Moraes divulga que 1.399 pessoas já foram responsabilizadas pelo 8/1
Relatório aponta que a maioria dos réus (68,9%) responderá por crimes leves, enquanto os condenados por delitos graves deverão pagar, solidariamente, R$ 30 milhões em indenização coletiva
- Categoria: Geral
- Publicação: 08/01/2026 16:46
O ministro do Supremo Tribunal Federal (STF) Alexandre de Moraes apresentou, nesta quinta-feira (8/1), um balanço confirmando que 1.399 pessoas foram responsabilizadas criminalmente pelos atos antidemocráticos de 8 de janeiro de 2023.

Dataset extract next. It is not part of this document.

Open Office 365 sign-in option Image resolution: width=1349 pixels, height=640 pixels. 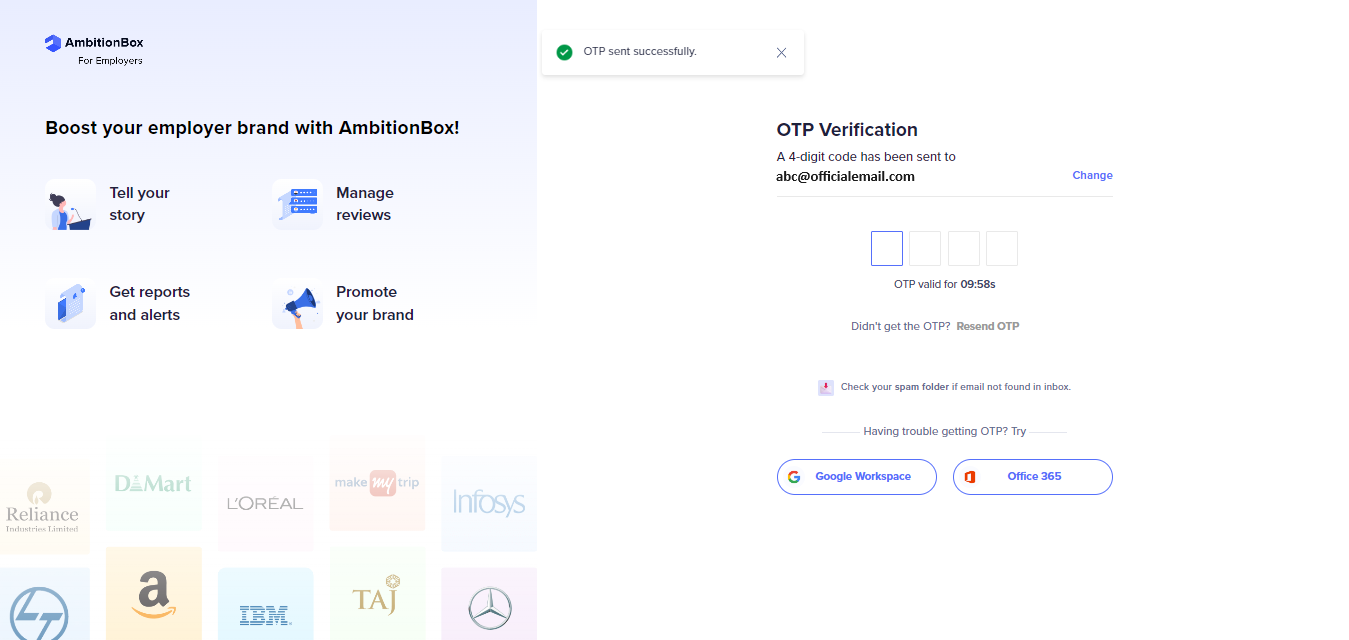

O grupo inclui o ex-presidente Jair Bolsonaro (PL), condenado a 27 anos e seis meses de prisão a maior pena aplicada aos envolvidos da trama, além de 28 ex-integrantes de seu governo e cinco ex-membros da cúpula da Polícia Militar do Distrito Federal.
A responsabilização abrange desde o planejamento de um golpe de Estado até a omissão funcional e incitação ao crime.

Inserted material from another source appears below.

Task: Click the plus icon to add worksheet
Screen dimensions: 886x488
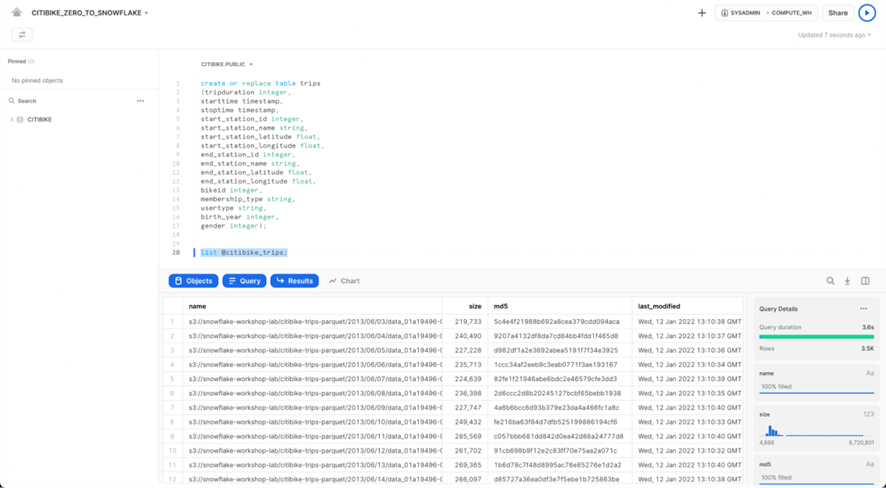Action: click(702, 13)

As punições foram divididas conforme a gravidade das conduta, sendo:
Crimes de menor gravidade (68,9%): um total 979 pessoas se enquadra nesta categoria, dessas, 415 receberam penas de até um ano de detenção, enquanto as demais foram beneficiadas por Acordos de Não Persecução Penal (ANPPs);
Crimes de maior gravidade (26,6%): 254 pessoas receberam penas entre 12 e 14 anos de prisão e 119 foram condenadas a penas entre 16 e 18 anos;
Núcleos principais: apenas 14 réus, identificados como líderes do planejamento e execução do suporte à tentativa de golpe, receberam penas superiores a 18 anos.
Os ANPPs foram destinados especificamente a quem estava acampado em frente aos quartéis, sem provas de participação direta na depredação ou obstrução dos Poderes.

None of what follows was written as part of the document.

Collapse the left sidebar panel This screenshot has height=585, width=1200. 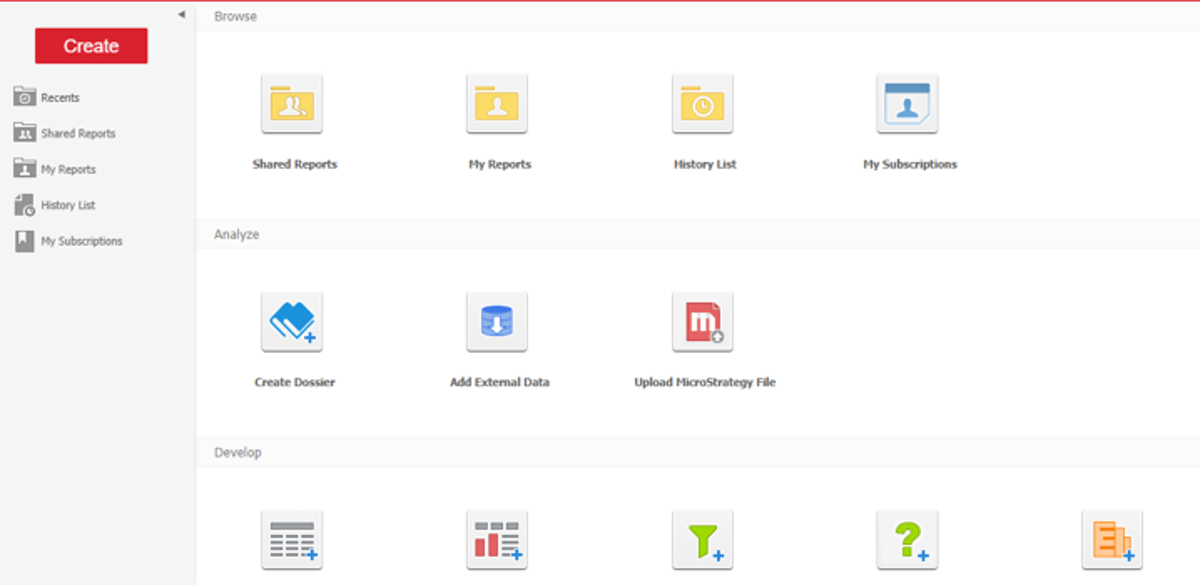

Para manter o benefício, os réus precisaram: confessar formalmente os crimes de incitação e associação criminosa; prestar serviços comunitários e pagamento de multa; foram proibidos de acessar redes sociais abertas até o cumprimento total do acordo; e precisaram marcar presença obrigatória em um curso de 12 horas sobre democracia, Estado de Direito e golpe de Estado.
Quanto ao prejuízo financeiro, os dados trazidos por Moraes indicam que foi fixada uma indenização por danos morais coletivos de, no mínimo, R$ 30 milhões.
Esse valor deve ser pago de forma solidária por todos os condenados por crimes graves, funcionando como um rateio de custo da destruição dos prédios públicos.